(Beginning of INPUT MATERIAL)
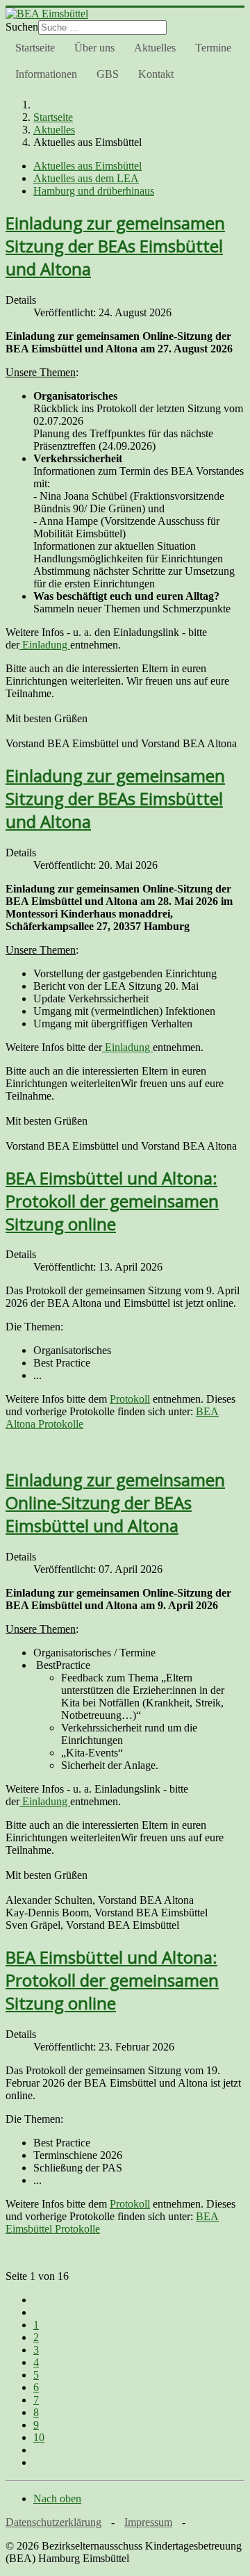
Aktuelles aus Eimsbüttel (87, 166)
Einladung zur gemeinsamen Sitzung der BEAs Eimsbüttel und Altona (115, 245)
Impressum (148, 2522)
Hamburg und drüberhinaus (93, 191)
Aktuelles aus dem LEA (86, 178)
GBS (108, 74)
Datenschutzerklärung (53, 2522)
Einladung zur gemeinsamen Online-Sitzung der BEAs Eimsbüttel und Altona (115, 1502)
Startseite (35, 48)
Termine (213, 48)
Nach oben (57, 2498)
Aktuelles (155, 48)
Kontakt (156, 74)
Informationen (46, 74)
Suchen (22, 27)
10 (38, 2437)
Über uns (94, 48)
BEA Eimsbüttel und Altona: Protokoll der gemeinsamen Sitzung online (112, 1200)
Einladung (44, 645)
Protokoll (130, 1399)
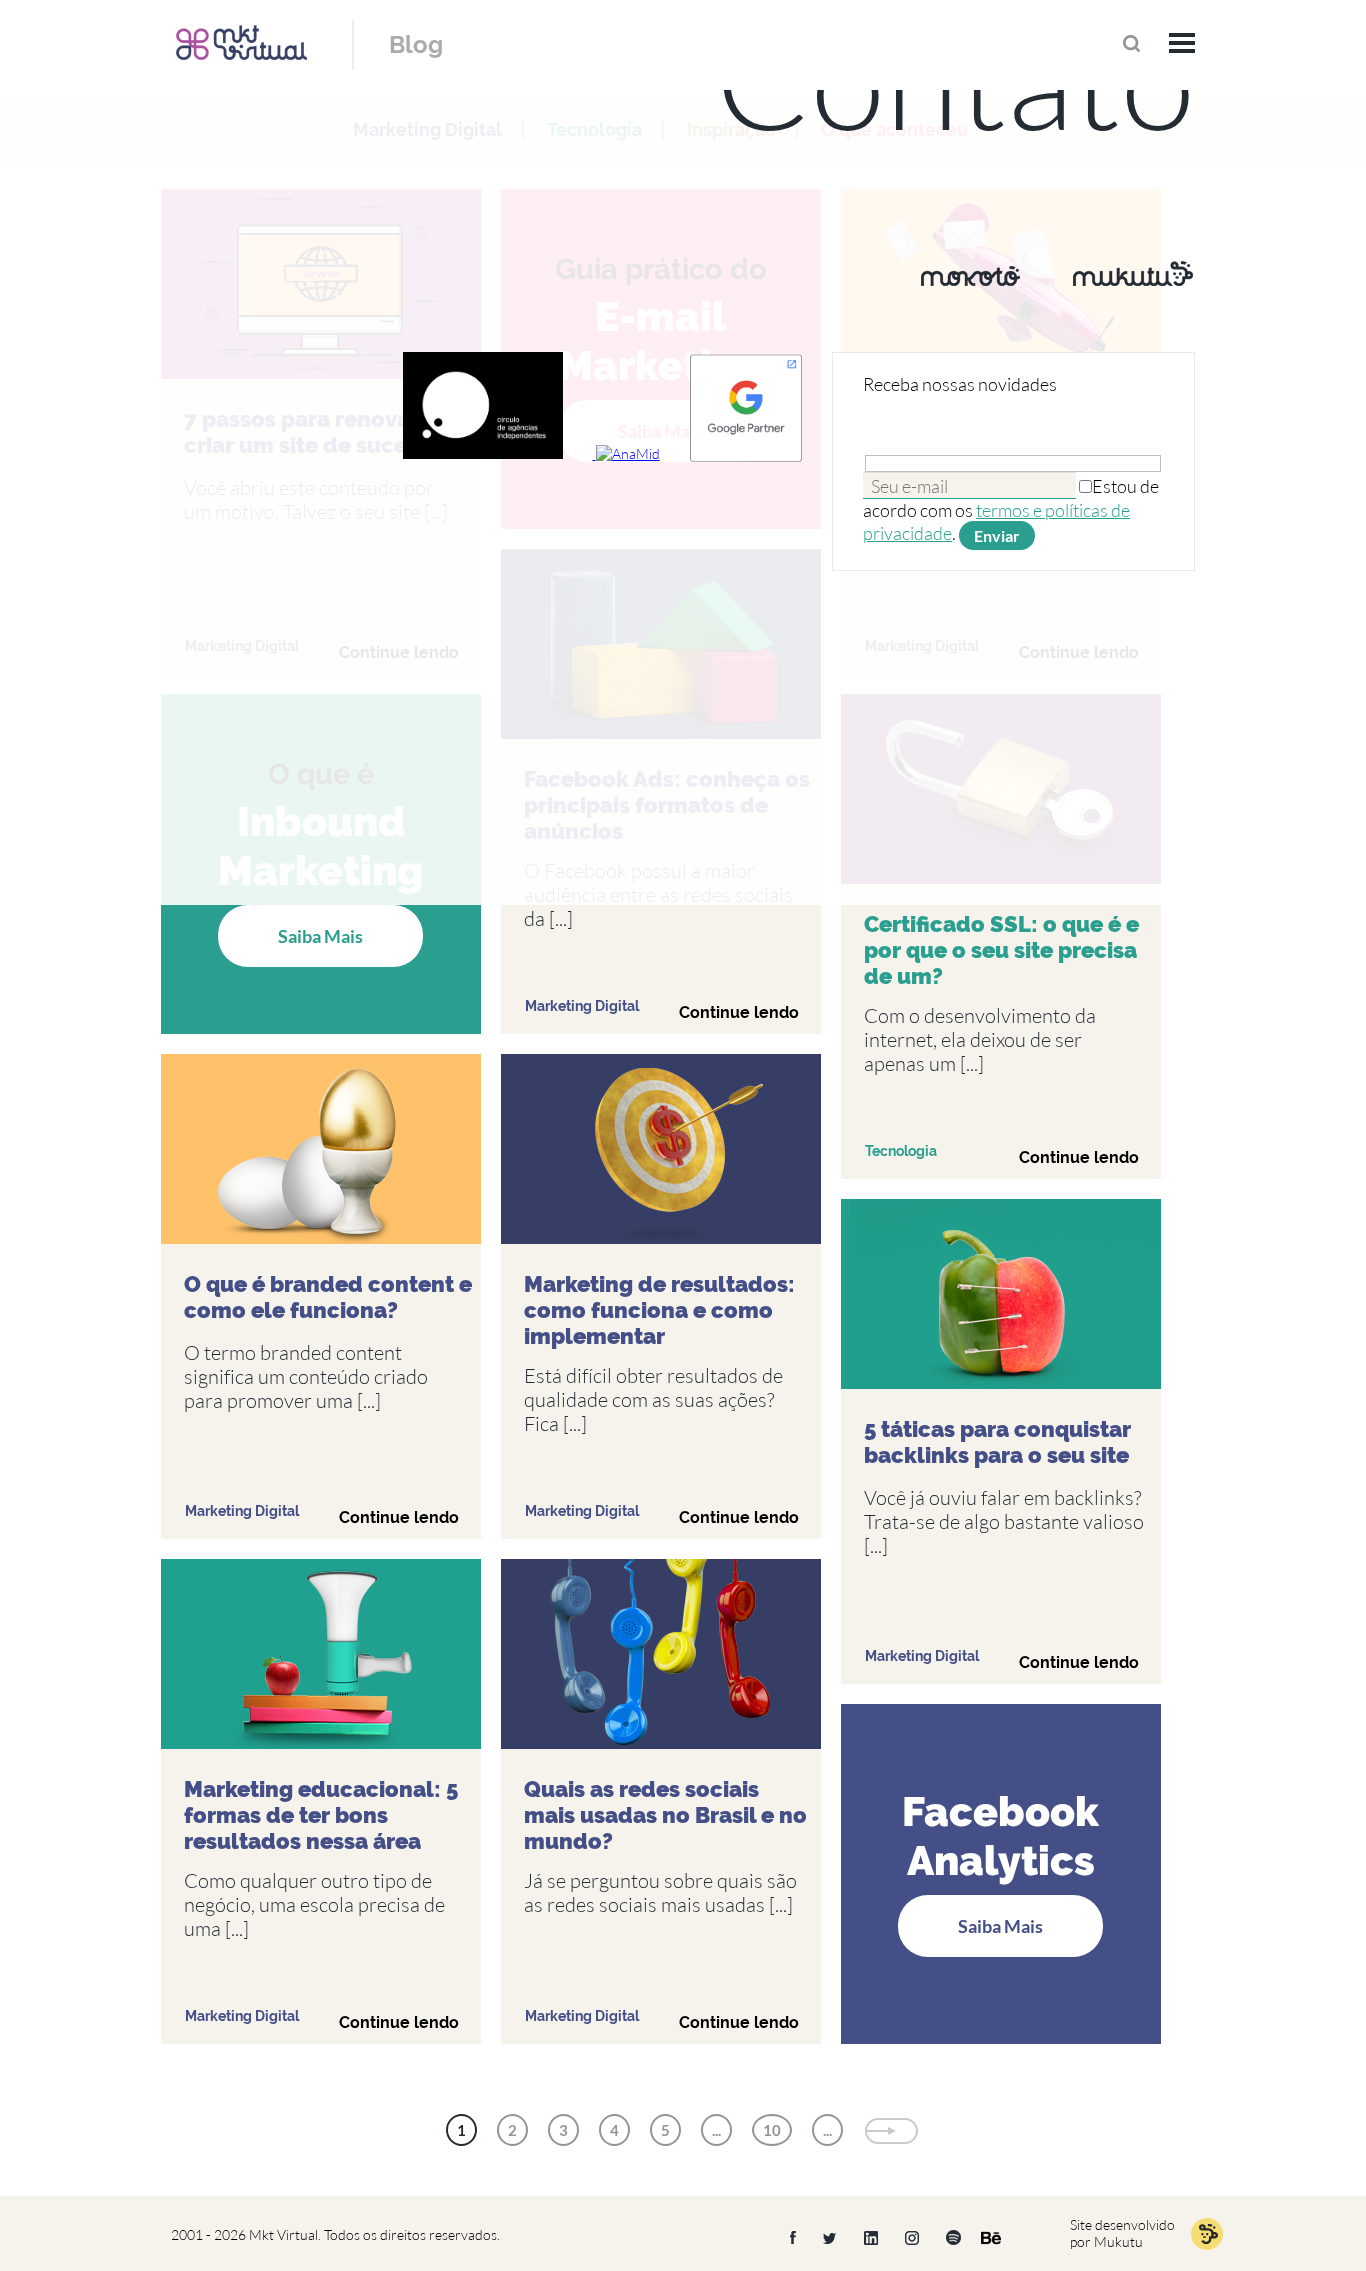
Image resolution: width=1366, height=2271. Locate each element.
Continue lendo (739, 1012)
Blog (416, 44)
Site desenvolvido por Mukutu (1122, 2233)
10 (772, 2130)
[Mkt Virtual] (241, 42)
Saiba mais (320, 936)
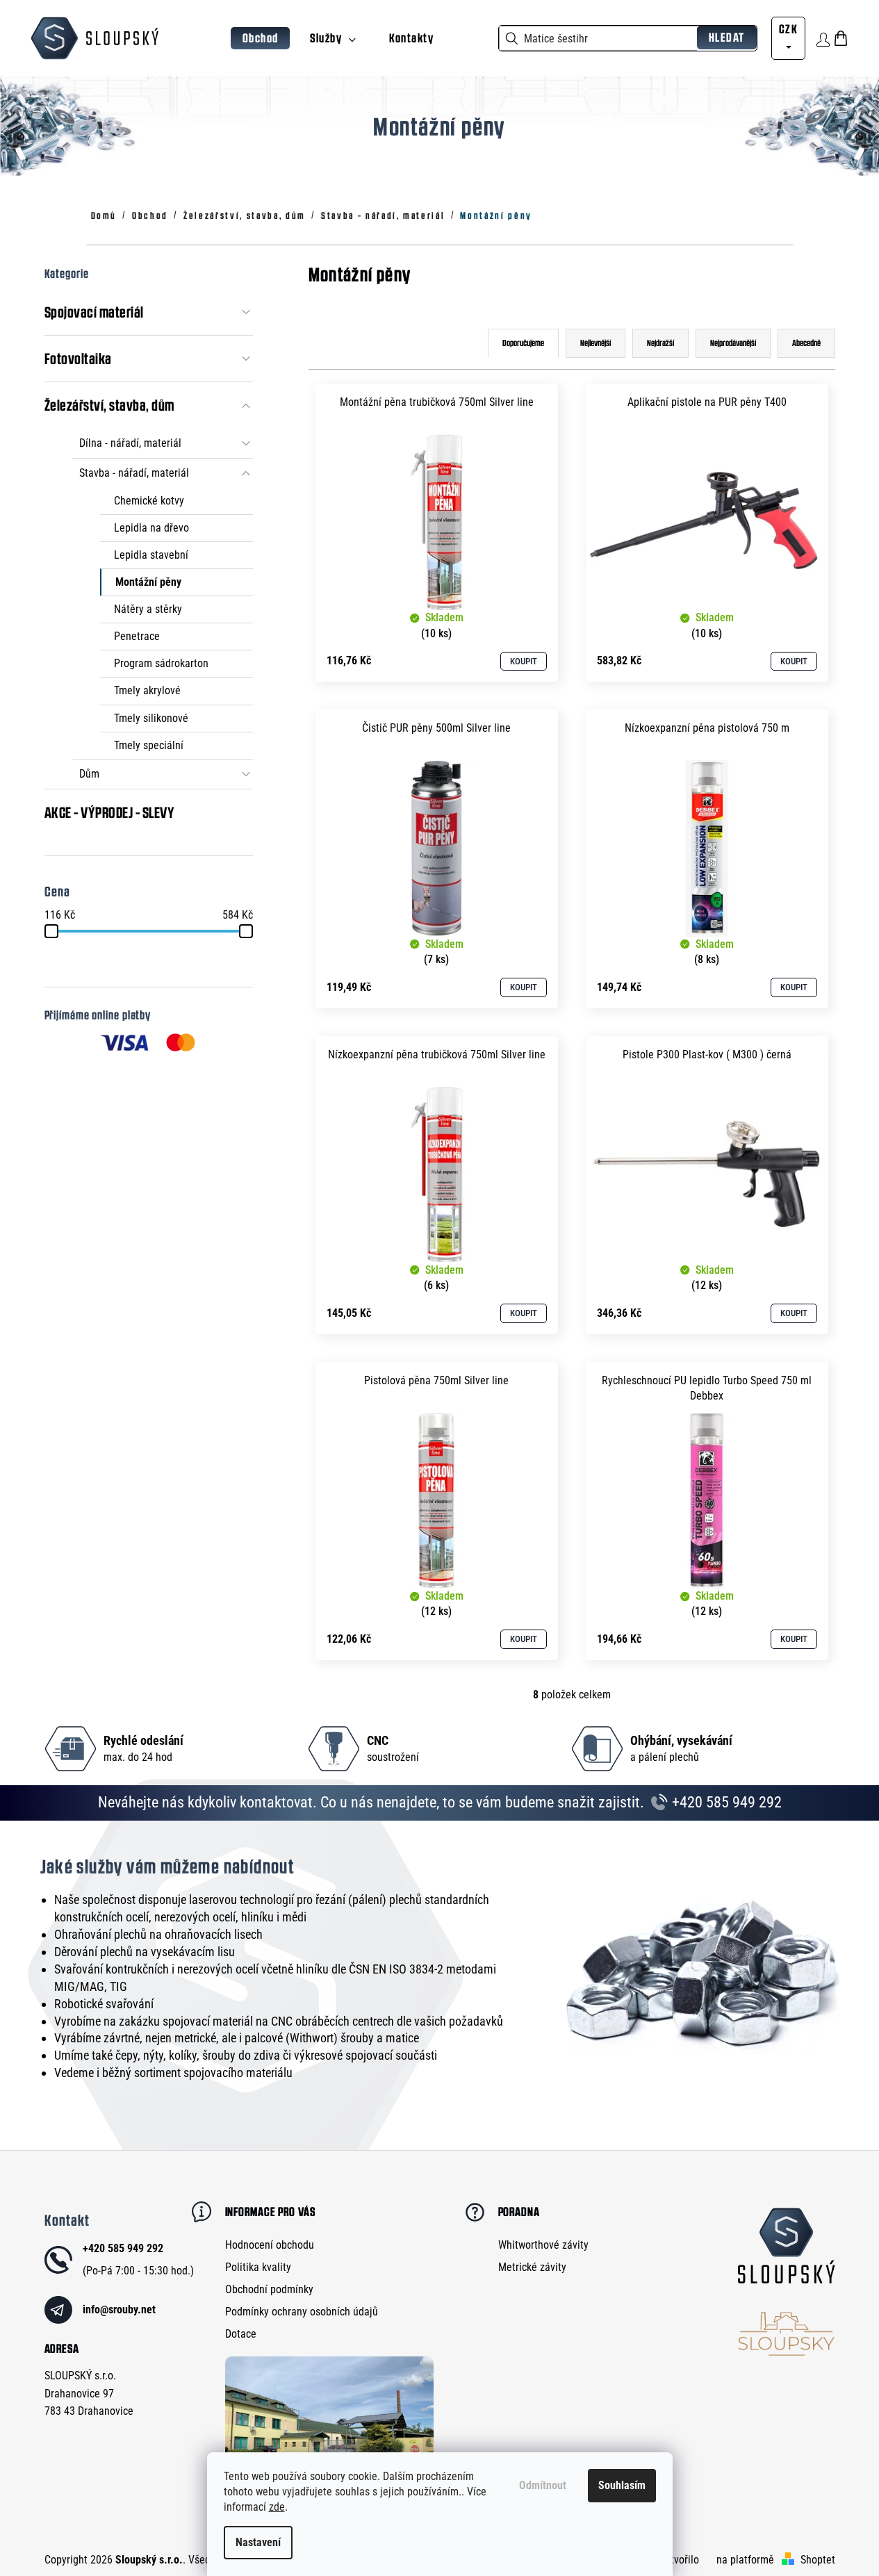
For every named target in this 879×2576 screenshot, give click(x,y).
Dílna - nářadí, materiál (130, 443)
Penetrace (137, 636)
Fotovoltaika (78, 359)
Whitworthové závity (543, 2244)
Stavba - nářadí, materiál (134, 472)
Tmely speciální (148, 745)
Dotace (240, 2333)
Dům (89, 773)
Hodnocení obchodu (269, 2244)
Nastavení (258, 2542)
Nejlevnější (595, 343)
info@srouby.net (119, 2309)
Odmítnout (542, 2485)
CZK (788, 29)
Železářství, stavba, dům (109, 405)
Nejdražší (660, 343)
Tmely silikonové (151, 718)
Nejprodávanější (733, 343)
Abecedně (806, 343)
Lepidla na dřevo (151, 527)
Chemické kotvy (149, 500)
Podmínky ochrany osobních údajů (301, 2311)
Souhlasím (622, 2485)
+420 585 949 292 (725, 1802)
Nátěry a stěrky (148, 609)
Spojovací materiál (94, 312)
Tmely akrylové (147, 690)
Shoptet (817, 2559)
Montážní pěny (148, 582)
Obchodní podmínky (269, 2289)
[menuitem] (260, 38)
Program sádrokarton (161, 663)
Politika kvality (258, 2267)
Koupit (523, 661)
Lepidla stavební (151, 554)
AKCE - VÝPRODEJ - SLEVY (109, 812)
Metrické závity (532, 2267)
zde (277, 2506)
(End of INPUT MATERIAL)
Could you repeat exactly the lines from the first one of the records above through the line containing "Nejlevnější (595, 343)", leaving out any pictures?

Aktuelles aus Eimsbüttel (87, 166)
Einladung zur gemeinsamen Sitzung der BEAs Eimsbüttel und Altona (115, 245)
Impressum (148, 2522)
Hamburg und drüberhinaus (93, 191)
Aktuelles aus dem LEA (86, 178)
GBS (108, 74)
Datenschutzerklärung (53, 2522)
Einladung zur gemeinsamen Online-Sitzung der BEAs Eimsbüttel und Altona (115, 1502)
Startseite (35, 48)
Termine (213, 48)
Nach oben (57, 2498)
Aktuelles (155, 48)
Kontakt (156, 74)
Informationen (46, 74)
Suchen (22, 27)
10 (38, 2437)
Über uns (94, 48)
BEA Eimsbüttel und Altona: Protokoll der gemeinsamen Sitzung online (112, 1200)
Einladung (44, 645)
Protokoll (130, 1399)
Image resolution: width=1366, height=2271. Locate each element.
Continue lendo (739, 1012)
Blog (416, 44)
Site desenvolvido por Mukutu (1122, 2233)
10 (772, 2130)
[Mkt Virtual] (241, 42)
Saiba mais (320, 936)
For every named target in this 879×2576 screenshot, give click(x,y).
Dílna - nářadí, materiál (130, 443)
Penetrace (137, 636)
Fotovoltaika (78, 359)
Whitworthové závity (543, 2244)
Stavba - nářadí, materiál (134, 472)
Tmely speciální (148, 745)
Dotace (240, 2333)
Dům (89, 773)
Hodnocení obchodu (269, 2244)
Nastavení (258, 2542)
Nejlevnější (595, 343)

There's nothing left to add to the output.